Tantangan Ciptakan Green Jobs dalam Pusaran Hilirisasi Nikel

Tantangan Ciptakan Green Jobs dalam Pusaran Hilirisasi Nikel

Jakarta – Hilirisasi nikel yang digaungkan pemerintah berpeluang besar menciptakan green jobs. Namun, peluang menciptakan lapangan kerja hijau tersebut belum jadi kenyataan.

Ridwan Arif, Manajer Riset dan Pengelolaan Pengetahuan Koaksi Indonesia, hasil studi Koaksi Indonesia menyoroti tiga faktor yang menjadi alasan mengapa hilirisasi belum bisa dikatakan sebagai Green Jobs.

“Ternyata, masih panjang konteks pekerjaan hijau dalam hilirisasi. Dalam hilirisasi ini, masih banyak hal yang belum terpenuhi untuk dapat dikatakan Green Jobs.

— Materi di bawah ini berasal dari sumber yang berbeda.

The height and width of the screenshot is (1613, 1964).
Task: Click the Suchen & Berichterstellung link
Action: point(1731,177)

Misalnya, lemahnya perlindungan pekerja, dampak sosial kepada masyarakat, dan praktiknya yang masih banyak menimbulkan kerusakan lingkungan,” ujarnya dikutip 23 Januari 2025.

Hilirisasi nikel diklaim bisa meningkatkan pendapatan ekonomi nasional sebesar 21,2 hingga 21,6 persen serta menciptakan lapangan kerja 13,83 juta dalam 10 tahun.Namun sejumlah fakta yang terangkum dalam studi Koaksi Indonesia menunjukkan kesenjangan yang signifikan.

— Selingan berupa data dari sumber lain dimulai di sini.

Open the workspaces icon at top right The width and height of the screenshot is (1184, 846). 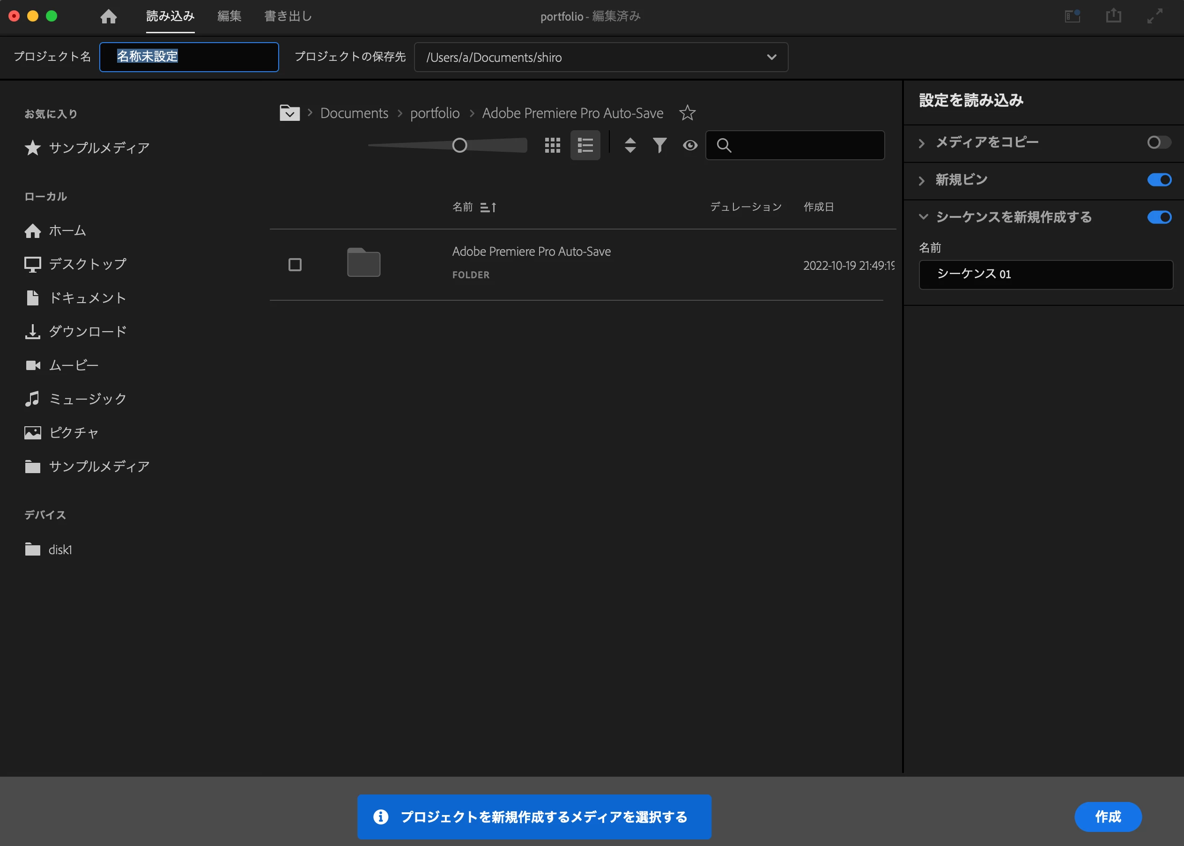coord(1072,16)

“Tingkat kemiskinan di daerah penghasil nikel cenderung stagnan bahkan di dua daerah, yaitu Halmahera Selatan dan Konawe meningkat,” jelasnya.

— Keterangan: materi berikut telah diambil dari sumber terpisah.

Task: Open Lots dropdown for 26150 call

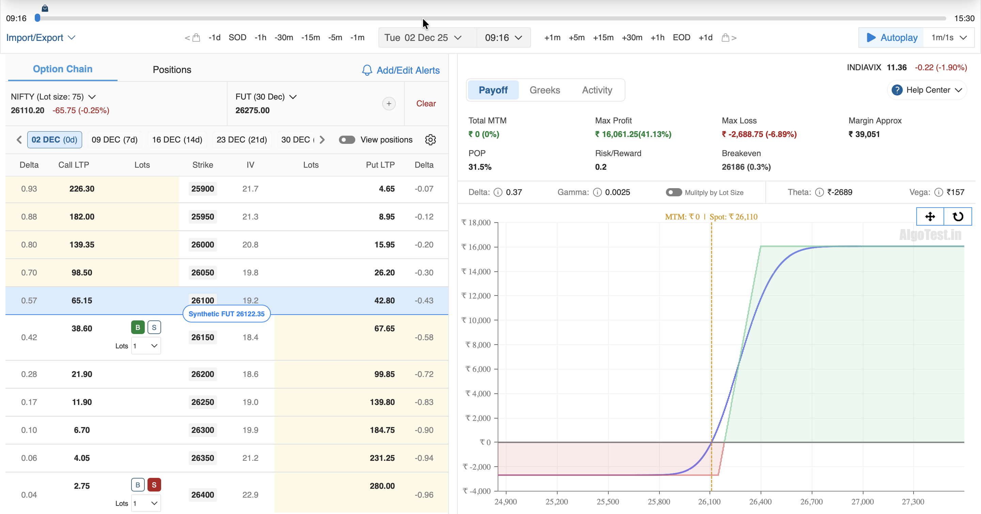Action: coord(146,346)
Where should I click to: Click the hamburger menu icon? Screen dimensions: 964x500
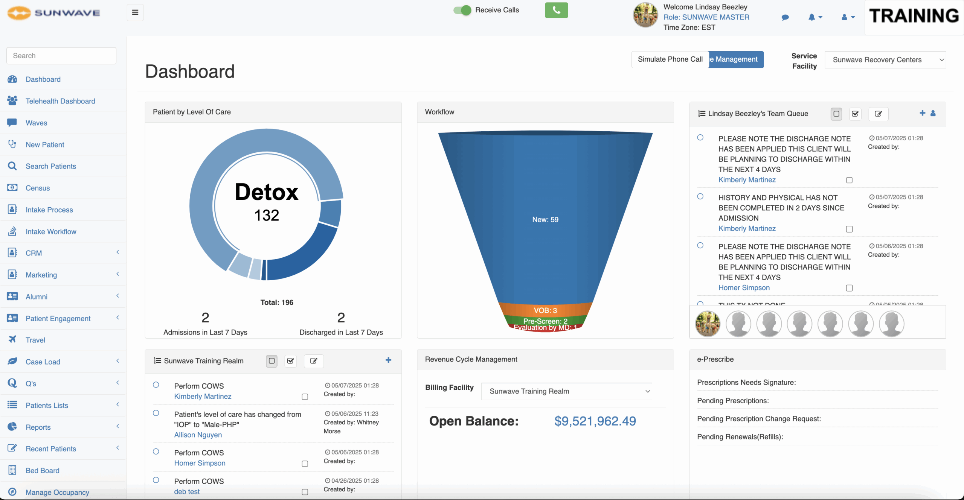point(135,12)
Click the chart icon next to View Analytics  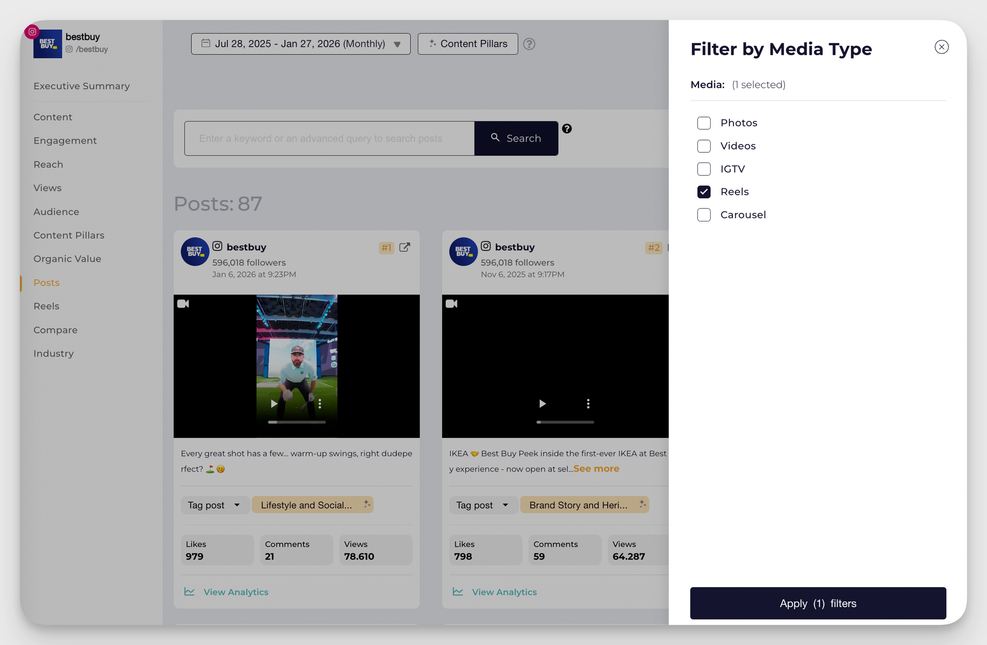pyautogui.click(x=190, y=591)
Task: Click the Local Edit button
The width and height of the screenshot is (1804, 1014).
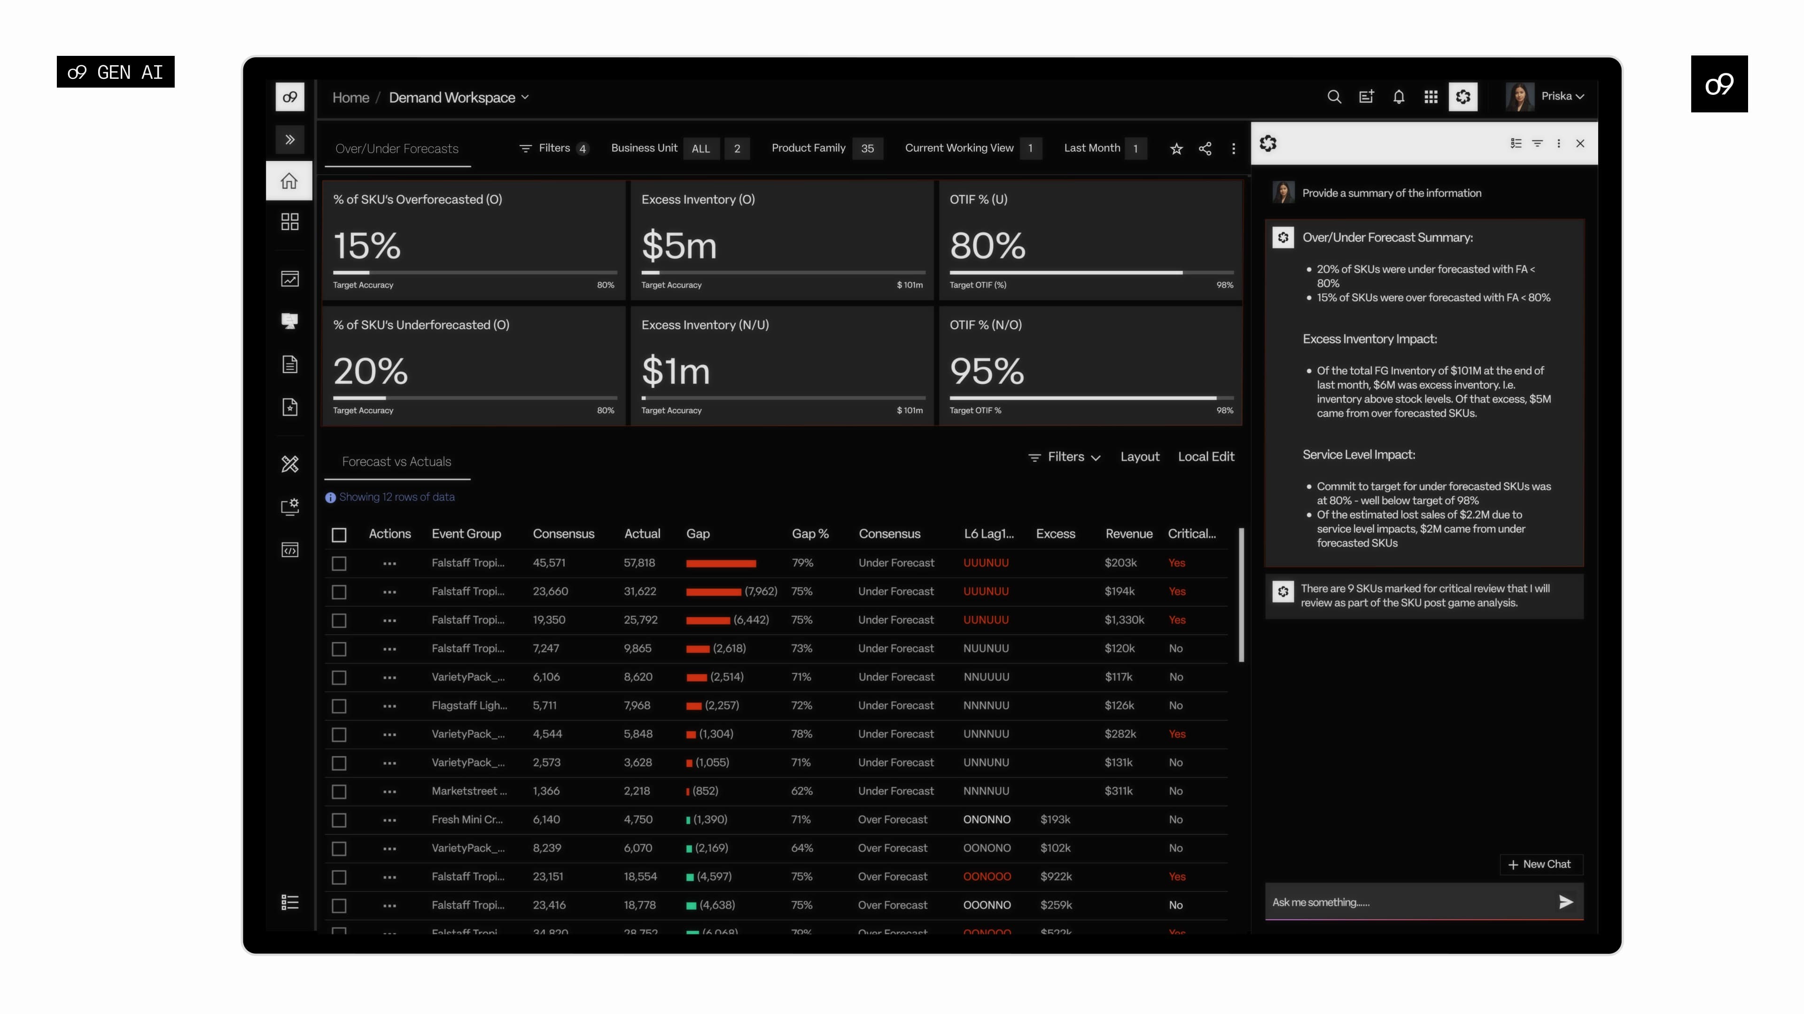Action: point(1205,457)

Baca juga: Berkat Hilirisasi Nikel, Ekonomi Desa Sekitar Pulau Obin Tumbuh 2 Kali Lipat

Studi ini juga menunjukkan bahwa narasi ekosistem industri nikel belum sepenuhnya mendukung transisi energi bersih. Ini karena pengolahan nikel masih mengandalkan captive power batu bara yang menghasilkan emisi gas rumah kaca tinggi.

“Dari kapasitas 18 gigawatt (GW) pembangunan PLTU yang direncanakan pemerintah, 13 GW untuk mendukung industri nikel. Akuntabilitas dan transparansi data perlu ditingkatkan agar hilirisasi nikel selaras dengan tujuan transisi energi bersih,” tambahnya.

Sementara, Taufik Achmad, Deputi Direktur Industri Hijau Kementerian Perindustrian mengatakan geliat hilirisasi masih didominasi sektor energi. Untuk sektor manufaktur dan industri pengolahan nonmigas saat ini masih belum tersentuh.

Selain menunjang transisi energi, keberadaan smelter nikel berpotensi pada terciptanya Green Jobs yang tidak hanya untuk smelter itu sendiri.

“Namun, menciptakan Green Jobs di berbagai industri manufaktur yang berkaitan dengan nikel,” katanya.

Sementara, rantai pasok nikel secara keseluruhan disoroti oleh Meidy Katrin Lengkey, Sekretaris Jenderal Asosiasi Penambang Nikel Indonesia (APNI).

Dia mengungkapkan berbagai tantangan yang dihadapi perusahaan nikel Indonesia. Salah satunya paspor baterai yang harus dimiliki nikel Indonesia apabila ingin jalan-jalan ke Eropa, yaitu ESG.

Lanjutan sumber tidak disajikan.